* _EXTRACT PROVIDED_:
AWIS member Maya Gosztyla

Demystifying the Hidden Curriculum for PhD Success

May 2, 2023

by Helen Wedegaertner

When Covid-19 led to lockdowns across the country, Maya Gosztyla, a PhD student in Biomedical Sciences at the University of California San Diego, unexpectedly found herself with some time away from the lab. As she sat at home, staring at the stack of scientific papers she was supposed to read, a lightbulb went off. For a while, she had been sensing that her system (or lack thereof) for reading scientific papers had not been working for her: this was her chance to overhaul her approach.

PhD students are often held to standards that can feel impossible, and the first such requirement is that they must gain a complete understanding of their chosen field of research by reading endless scientific papers. However, as students spend countless hours poring over these documents, they find that all the figures, tables, and facts can start to blur together, making it a challenge to efficiently keep track of what they have just read. Yet, from early on, students are expected to excel at this task, without being taught the skills to do it efficiently. These overwhelming and often unspoken expectations are known as the hidden curriculum of PhD advising.

* _THE DATA_:

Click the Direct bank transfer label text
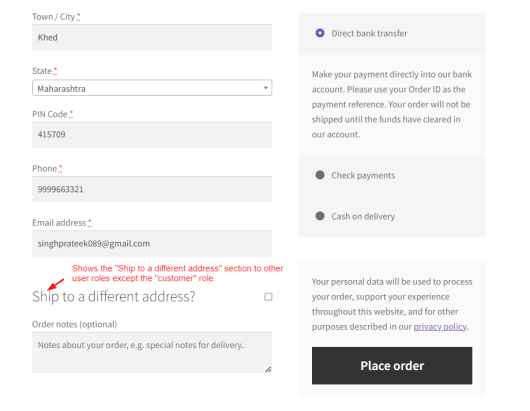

* _THE PROBLEM_: In the article on the hidden curriculum above, write out the passage that opens with the words "by Helen Wedegaertner" and stops after "overhaul her approach.".

* _SOLUTION TO THIS EXERCISE_:
by Helen Wedegaertner

When Covid-19 led to lockdowns across the country, Maya Gosztyla, a PhD student in Biomedical Sciences at the University of California San Diego, unexpectedly found herself with some time away from the lab. As she sat at home, staring at the stack of scientific papers she was supposed to read, a lightbulb went off. For a while, she had been sensing that her system (or lack thereof) for reading scientific papers had not been working for her: this was her chance to overhaul her approach.